Healthcare workers who had been actively working in areas with patient contact after mid-March in Louisville, KY healthcare systems were invited to participate in a study to look at infection rates and immune responses to SARS-CoV-2 (University of Louisville IRB# 20.0312). Recruitment was through routine health system communications such as newsletters and weekly COVID-19 update phone calls. Participants need to have worked outside their home during the 30 days prior to the start of the study in mid-May 2020. In May, at centralized locations, approximately 1300 participants picked up kits with sampling instructions and self-collected nasal swab samples with polyester flock tipped swabs and serum via finger stick in microtainers (BD 365,967). Samples were returned within an hour of collection and refrigerated until processing. For processing, samples were centrifuged at 5000×g for 5 min, serum was collected, and stored at − 20 °C until use. Not all participants were able to self-collect a serum sample, we received 128 insufficient samples from approximately 1300 participants.

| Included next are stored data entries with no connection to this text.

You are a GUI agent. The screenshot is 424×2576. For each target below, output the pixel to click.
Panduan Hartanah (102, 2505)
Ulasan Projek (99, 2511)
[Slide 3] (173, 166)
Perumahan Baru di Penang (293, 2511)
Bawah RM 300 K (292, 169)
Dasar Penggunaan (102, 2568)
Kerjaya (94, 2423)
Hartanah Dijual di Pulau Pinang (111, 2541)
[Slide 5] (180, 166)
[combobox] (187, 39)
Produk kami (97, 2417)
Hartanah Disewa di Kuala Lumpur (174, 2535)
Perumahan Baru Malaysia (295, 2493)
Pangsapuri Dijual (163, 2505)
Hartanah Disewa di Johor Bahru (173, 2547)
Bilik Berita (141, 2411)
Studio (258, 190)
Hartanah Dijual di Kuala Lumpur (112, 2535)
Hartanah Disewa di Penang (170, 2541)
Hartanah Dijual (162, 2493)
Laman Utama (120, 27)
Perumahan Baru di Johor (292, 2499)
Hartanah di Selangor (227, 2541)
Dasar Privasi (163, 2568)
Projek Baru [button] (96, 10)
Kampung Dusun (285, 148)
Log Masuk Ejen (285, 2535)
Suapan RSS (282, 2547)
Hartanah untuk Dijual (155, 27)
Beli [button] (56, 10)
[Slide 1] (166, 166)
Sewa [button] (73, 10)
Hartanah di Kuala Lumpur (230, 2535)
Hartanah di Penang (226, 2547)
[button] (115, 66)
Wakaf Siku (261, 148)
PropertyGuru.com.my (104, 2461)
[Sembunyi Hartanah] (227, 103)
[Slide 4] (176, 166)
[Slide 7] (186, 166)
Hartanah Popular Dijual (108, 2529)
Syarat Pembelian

In July, at centralized locations, approximately 1000 participants picked up kits and completed the visit as described above. Not all participants were able to self-collect a serum sample, we received 17 insufficient samples from 1000 participants. All method and experimental protocols were carried out in accordance to relevant guidelines and regulations, approved by institutional protocols, and informed consent was obtained.